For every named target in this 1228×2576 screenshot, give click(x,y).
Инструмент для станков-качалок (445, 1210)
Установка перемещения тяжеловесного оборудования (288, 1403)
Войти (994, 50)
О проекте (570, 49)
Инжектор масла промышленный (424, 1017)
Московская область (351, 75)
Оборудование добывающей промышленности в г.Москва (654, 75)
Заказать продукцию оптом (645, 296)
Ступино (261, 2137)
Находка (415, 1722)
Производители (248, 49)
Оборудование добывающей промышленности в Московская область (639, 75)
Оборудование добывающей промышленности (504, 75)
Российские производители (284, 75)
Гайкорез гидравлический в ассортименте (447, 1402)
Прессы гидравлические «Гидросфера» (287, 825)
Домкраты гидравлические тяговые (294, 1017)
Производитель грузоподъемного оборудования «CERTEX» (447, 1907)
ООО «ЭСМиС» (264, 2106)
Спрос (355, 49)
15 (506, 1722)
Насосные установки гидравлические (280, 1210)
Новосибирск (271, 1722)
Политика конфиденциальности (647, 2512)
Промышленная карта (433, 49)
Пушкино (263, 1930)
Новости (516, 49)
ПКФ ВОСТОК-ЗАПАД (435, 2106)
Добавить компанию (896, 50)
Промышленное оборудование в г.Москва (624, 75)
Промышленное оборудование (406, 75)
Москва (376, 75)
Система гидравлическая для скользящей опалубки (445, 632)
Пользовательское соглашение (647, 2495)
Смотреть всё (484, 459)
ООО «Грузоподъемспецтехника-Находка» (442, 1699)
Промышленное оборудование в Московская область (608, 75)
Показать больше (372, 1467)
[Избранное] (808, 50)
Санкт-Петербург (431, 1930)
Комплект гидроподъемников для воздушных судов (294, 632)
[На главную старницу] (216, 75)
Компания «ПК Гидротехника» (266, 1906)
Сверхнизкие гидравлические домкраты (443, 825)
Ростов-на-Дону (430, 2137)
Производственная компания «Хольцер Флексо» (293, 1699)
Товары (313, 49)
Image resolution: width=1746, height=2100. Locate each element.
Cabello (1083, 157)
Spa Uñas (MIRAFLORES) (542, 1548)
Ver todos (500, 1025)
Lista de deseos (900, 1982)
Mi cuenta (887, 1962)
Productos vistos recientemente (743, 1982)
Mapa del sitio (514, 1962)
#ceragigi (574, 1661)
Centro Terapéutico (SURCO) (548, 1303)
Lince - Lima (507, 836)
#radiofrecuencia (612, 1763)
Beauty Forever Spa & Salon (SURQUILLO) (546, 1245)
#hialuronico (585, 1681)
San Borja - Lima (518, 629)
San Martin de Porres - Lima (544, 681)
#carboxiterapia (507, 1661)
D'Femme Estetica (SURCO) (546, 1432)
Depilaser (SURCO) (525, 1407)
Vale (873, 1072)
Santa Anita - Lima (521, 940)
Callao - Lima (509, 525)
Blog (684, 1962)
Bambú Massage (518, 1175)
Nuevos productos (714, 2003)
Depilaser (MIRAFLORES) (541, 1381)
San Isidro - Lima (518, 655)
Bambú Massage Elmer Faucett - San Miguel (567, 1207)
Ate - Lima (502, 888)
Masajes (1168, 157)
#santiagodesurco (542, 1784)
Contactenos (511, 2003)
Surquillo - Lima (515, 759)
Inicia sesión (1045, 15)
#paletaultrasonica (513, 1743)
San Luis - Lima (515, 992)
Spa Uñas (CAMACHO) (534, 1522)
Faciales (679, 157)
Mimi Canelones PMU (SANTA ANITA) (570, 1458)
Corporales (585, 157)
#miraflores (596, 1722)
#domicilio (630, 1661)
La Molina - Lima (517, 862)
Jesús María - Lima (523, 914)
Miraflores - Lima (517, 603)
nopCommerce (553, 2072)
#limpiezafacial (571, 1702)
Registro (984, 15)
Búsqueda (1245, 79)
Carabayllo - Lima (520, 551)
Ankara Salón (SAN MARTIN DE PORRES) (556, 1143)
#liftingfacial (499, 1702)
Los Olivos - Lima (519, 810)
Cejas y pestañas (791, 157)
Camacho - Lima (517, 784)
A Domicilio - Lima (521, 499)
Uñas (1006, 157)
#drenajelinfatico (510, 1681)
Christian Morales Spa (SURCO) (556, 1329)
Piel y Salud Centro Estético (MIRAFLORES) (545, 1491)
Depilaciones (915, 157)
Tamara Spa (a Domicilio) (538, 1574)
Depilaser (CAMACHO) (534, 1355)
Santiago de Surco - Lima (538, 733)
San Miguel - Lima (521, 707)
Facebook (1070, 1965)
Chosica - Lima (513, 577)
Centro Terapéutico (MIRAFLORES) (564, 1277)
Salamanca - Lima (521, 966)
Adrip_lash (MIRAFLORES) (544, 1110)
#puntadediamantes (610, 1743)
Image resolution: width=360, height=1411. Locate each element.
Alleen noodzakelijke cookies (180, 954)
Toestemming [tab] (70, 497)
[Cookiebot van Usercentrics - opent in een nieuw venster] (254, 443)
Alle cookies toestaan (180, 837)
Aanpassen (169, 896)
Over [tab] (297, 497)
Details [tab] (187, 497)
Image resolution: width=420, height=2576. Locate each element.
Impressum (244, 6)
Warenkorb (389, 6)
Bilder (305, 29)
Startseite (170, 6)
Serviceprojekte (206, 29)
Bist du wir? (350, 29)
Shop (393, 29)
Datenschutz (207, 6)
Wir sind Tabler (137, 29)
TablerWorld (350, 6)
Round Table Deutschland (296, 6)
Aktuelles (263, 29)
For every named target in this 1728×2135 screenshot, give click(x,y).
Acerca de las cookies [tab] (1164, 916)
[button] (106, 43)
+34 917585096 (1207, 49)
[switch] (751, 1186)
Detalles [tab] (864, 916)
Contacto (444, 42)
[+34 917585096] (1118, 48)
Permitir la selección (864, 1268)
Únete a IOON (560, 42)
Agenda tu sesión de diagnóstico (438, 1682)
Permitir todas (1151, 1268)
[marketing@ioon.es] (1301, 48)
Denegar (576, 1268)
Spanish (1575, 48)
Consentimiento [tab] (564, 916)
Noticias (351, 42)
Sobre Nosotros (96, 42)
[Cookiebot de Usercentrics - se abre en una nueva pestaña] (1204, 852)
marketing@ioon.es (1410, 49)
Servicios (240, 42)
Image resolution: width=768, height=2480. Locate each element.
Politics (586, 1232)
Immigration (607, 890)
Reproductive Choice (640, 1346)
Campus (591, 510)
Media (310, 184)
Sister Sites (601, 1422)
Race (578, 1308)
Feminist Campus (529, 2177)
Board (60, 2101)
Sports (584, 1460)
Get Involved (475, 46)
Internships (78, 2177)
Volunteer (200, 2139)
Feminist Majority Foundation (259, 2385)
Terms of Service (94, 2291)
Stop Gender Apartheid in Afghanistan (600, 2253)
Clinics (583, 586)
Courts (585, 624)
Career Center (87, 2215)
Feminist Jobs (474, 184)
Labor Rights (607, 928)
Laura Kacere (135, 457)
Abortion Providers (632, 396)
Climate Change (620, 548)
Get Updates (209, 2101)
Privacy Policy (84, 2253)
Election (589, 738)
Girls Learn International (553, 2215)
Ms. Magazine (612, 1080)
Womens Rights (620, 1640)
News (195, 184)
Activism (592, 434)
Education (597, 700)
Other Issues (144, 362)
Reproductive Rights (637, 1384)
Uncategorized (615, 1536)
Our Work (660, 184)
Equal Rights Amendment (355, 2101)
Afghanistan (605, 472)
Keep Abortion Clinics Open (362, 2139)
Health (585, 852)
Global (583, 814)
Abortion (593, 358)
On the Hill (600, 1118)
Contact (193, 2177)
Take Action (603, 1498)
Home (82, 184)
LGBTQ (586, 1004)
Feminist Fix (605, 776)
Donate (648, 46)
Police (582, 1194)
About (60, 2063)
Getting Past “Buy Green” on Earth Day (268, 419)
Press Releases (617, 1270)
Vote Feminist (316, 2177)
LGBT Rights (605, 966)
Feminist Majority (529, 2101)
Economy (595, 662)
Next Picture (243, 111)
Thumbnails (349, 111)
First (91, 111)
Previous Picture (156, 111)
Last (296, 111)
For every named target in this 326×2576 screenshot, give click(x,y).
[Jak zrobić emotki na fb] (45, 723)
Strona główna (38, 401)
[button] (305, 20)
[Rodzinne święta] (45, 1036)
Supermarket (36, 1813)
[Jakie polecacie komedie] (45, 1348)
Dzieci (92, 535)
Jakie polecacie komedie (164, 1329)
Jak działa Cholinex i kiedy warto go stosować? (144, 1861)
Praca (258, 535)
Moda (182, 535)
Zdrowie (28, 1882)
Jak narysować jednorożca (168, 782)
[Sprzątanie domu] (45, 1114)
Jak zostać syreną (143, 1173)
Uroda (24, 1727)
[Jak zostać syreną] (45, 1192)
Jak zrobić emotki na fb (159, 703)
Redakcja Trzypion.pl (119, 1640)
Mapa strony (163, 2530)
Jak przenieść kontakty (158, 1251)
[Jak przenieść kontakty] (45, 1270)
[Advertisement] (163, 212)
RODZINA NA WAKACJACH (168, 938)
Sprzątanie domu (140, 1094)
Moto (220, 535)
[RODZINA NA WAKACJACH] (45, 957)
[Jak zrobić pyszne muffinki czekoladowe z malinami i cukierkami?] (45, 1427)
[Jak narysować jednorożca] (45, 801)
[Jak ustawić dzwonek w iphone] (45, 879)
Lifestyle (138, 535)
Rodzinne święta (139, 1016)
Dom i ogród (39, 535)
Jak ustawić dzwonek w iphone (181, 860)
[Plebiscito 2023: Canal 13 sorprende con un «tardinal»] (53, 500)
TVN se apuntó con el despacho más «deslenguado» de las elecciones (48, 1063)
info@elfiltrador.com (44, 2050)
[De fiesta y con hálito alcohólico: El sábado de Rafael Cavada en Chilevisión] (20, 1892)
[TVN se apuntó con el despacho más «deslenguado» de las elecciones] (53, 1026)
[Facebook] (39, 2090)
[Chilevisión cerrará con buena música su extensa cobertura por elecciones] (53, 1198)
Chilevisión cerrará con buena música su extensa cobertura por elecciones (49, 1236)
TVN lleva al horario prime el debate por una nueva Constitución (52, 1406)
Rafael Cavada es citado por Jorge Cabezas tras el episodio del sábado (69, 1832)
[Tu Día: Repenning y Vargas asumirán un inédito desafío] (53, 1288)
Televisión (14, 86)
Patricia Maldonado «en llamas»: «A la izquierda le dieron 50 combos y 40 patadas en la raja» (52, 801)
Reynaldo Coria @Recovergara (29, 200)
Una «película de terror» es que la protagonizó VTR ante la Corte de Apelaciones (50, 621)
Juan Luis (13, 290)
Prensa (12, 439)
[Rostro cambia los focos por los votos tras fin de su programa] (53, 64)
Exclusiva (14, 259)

* [WHAT IS EXPECTED] Out of the data above, set down the lines from the one with "15 (506, 1722)" to the one with "Товары (313, 49)", both included, exactly as written and with no additions.

* [YOUR SOLUTION]
15 (506, 1722)
Насосные установки гидравлические (280, 1210)
Новосибирск (271, 1722)
Политика конфиденциальности (647, 2512)
Промышленная карта (433, 49)
Пушкино (263, 1930)
Новости (516, 49)
ПКФ ВОСТОК-ЗАПАД (435, 2106)
Добавить компанию (896, 50)
Промышленное оборудование в г.Москва (624, 75)
Промышленное оборудование (406, 75)
Москва (376, 75)
Система гидравлическая для скользящей опалубки (445, 632)
Пользовательское соглашение (647, 2495)
Смотреть всё (484, 459)
ООО «Грузоподъемспецтехника-Находка» (442, 1699)
Промышленное оборудование в Московская область (608, 75)
Показать больше (372, 1467)
[Избранное] (808, 50)
Санкт-Петербург (431, 1930)
Комплект гидроподъемников для воздушных судов (294, 632)
[На главную старницу] (216, 75)
Компания «ПК Гидротехника» (266, 1906)
Сверхнизкие гидравлические домкраты (443, 825)
Ростов-на-Дону (430, 2137)
Производственная компания «Хольцер Флексо» (293, 1699)
Товары (313, 49)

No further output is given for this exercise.